Boom, Bust, Bust, Bust
There’s no stopping the non-stop rollout of new streaming services. And in this business, scale matters. But the combination of high prices for subscribers and high costs for content owners, will produce a few big winners and more than a few zombie services. The pandemic pushed the average number of streaming services per household in the United States from five to seven. Cord-cutting will morph into app-cutting as the pandemic growth spike ends and consumers pursue other entertainment activities outside the home. The second-tier players who don’t have predictable access to premium content or haven’t yet achieved necessary scale will be the hardest hit as consumers adjust their limited money and time budgets. Among the also-rans, subscriber counts could fall dramatically along with any hopes of profitability. First tier services like Disney Plus, Amazon, and Netflix will be among the last services consumers will drop and they will leverage their strong brands, quality content, and global reach to solidify their positions. Everyone else will need to develop alternative outlets to survive.
Content Aggregation, Meet Customer Aggregation
With the top tier Direct-to-Consumer players holding the few coveted slots in a consumer’s list of streaming apps, there is a growing need to bring content and consumers together. Aggregators like Roku, Fire TV, Apple TV, Android TV, Smart TVs and others, are a relatively easy way for apps to be distributed, but it is hard, and expensive, to buy awareness and stimulate active use. Traditional pay-TV operators are still an important distribution channel due to their ready-made subscriber base. With OTT friendly upgrades to their platforms, operators can offer more niche and local content that seamlessly integrates with their own live and on demand content. Operators can also help lower app churn through bundles and central billing.

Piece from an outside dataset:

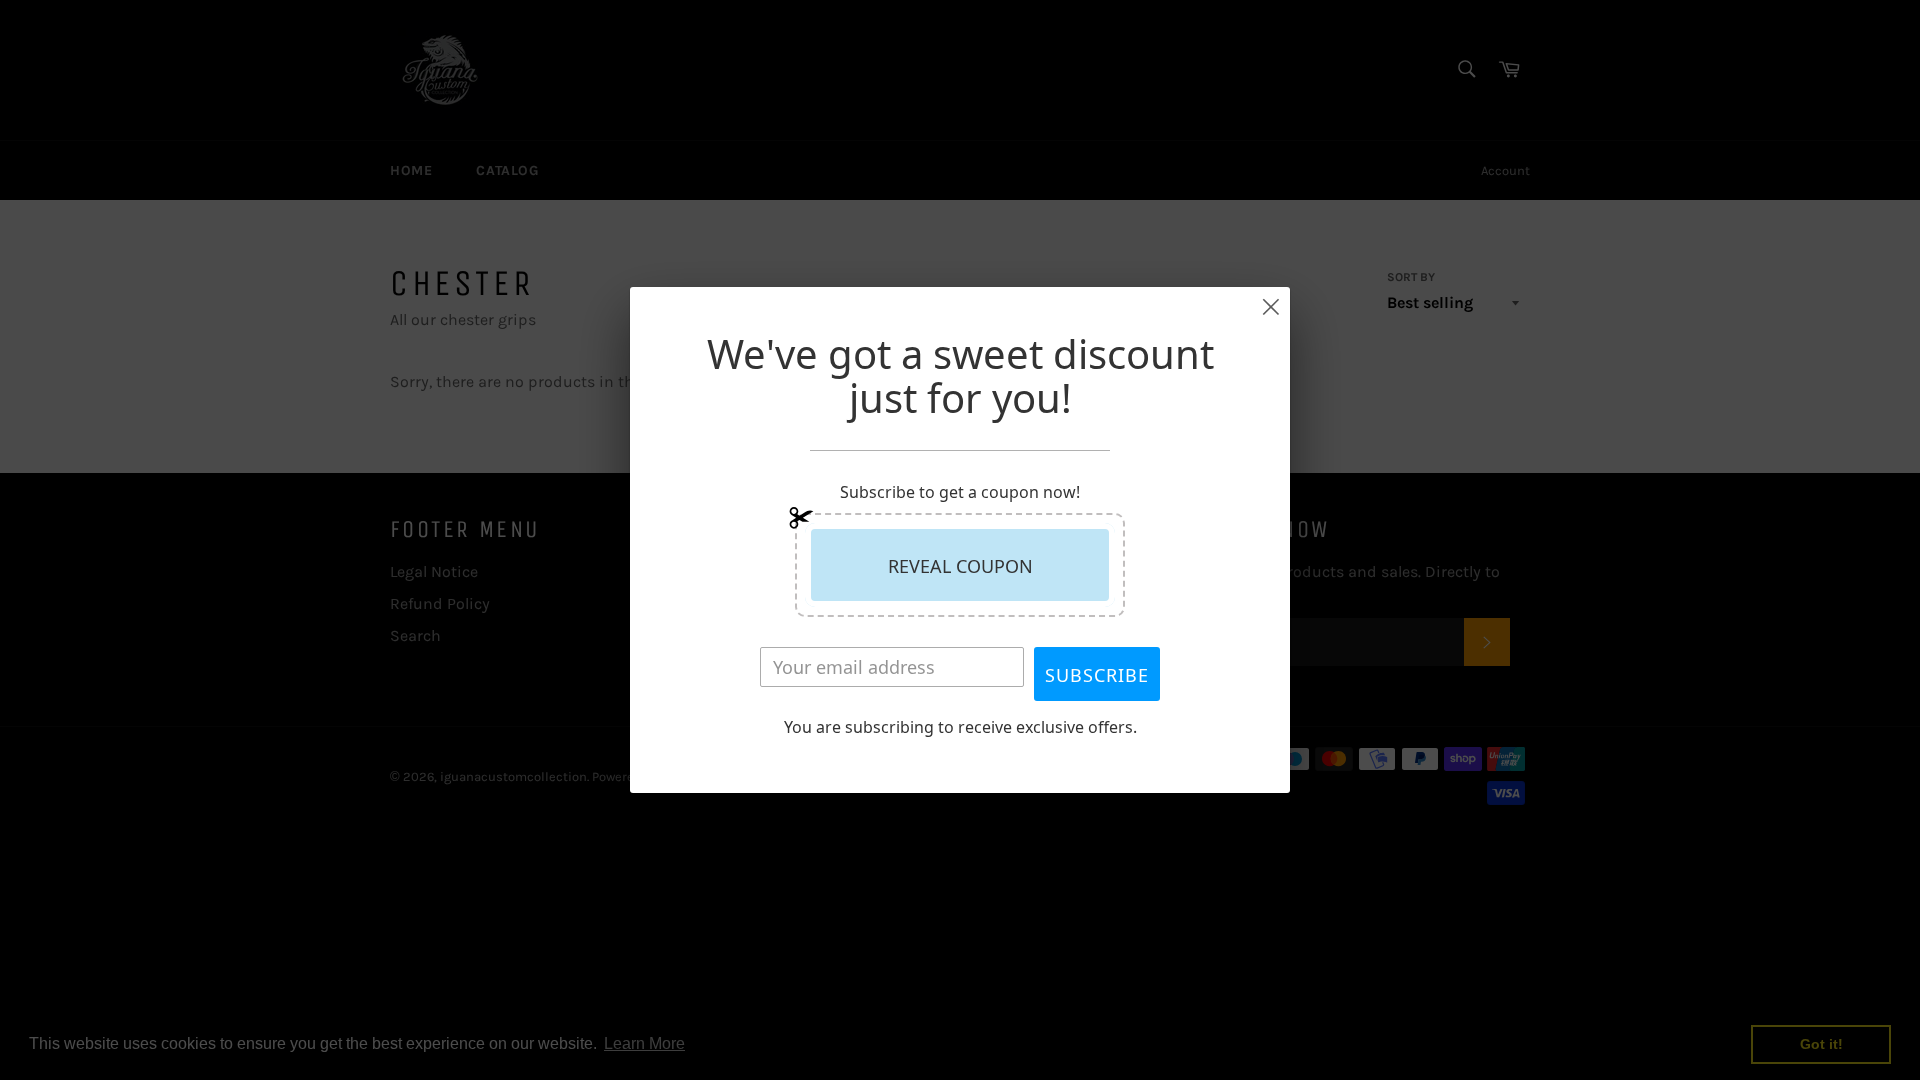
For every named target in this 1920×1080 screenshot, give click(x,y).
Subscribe (1097, 675)
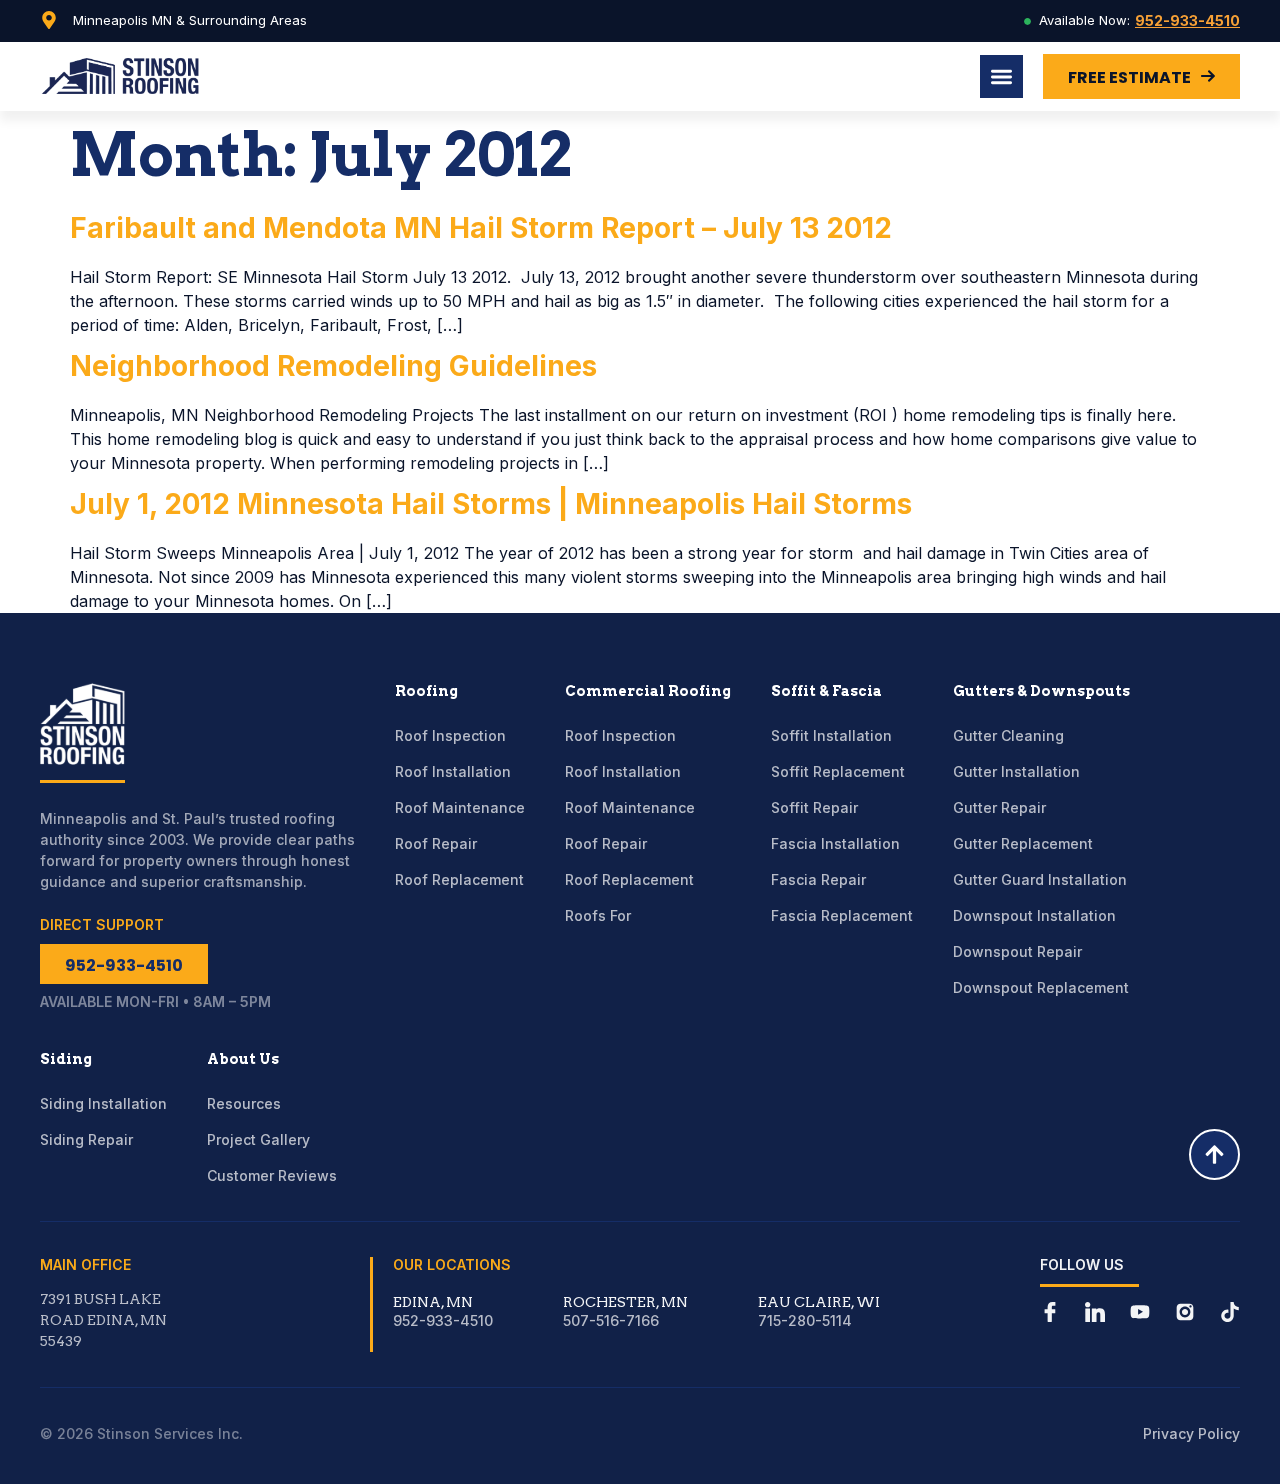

Free? Make It Up On Volume
Content owners unable to rely on a pure Direct-to-Consumer model will look for distribution partners and offer favourable terms for aggregators. As advertising funded business models mature, expect to see more freemium services emerge. New broadband services built on 5G will look to differentiate themselves by bundling a free or freemium video offering. In doing so, the broadband service gains differentiation, and the content owners get low-cost access to a large group of subscribers associated with a sticky service. And viewers get easy access to content they love. Win-win-win.
Putting More Life in Live
Without cinemas, concerts or festivals due to Covid restrictions, content rights holders are improvising new ways to reach their audiences. Expect to see more focus on augmenting basic streaming with complementary interactive experiences. Not only do the fans want access, but the “stars” need the fans’ presence to really bring the thrills and excitement to performances and concerts. Sports leagues, including the NBA, have experimented with virtual fan experiences. And we’ve seen music artists stream micro-concerts to introduce new songs to their fans. Fans are able to send selfies and text messages to their favourite performers while on stage. These live group events can get bigger and more interactive with tiered “access pass” pricing.
A New Year
The high price of content is a fundamental and unchanging reality that cannot be ignored. But innovative technologies are enabling new services that can be wrapped around the content to create advertising and upselling opportunities, or simply to help justify the escalating subscription prices. In the end, it is all about helping people find and enjoy the content they love. Game on.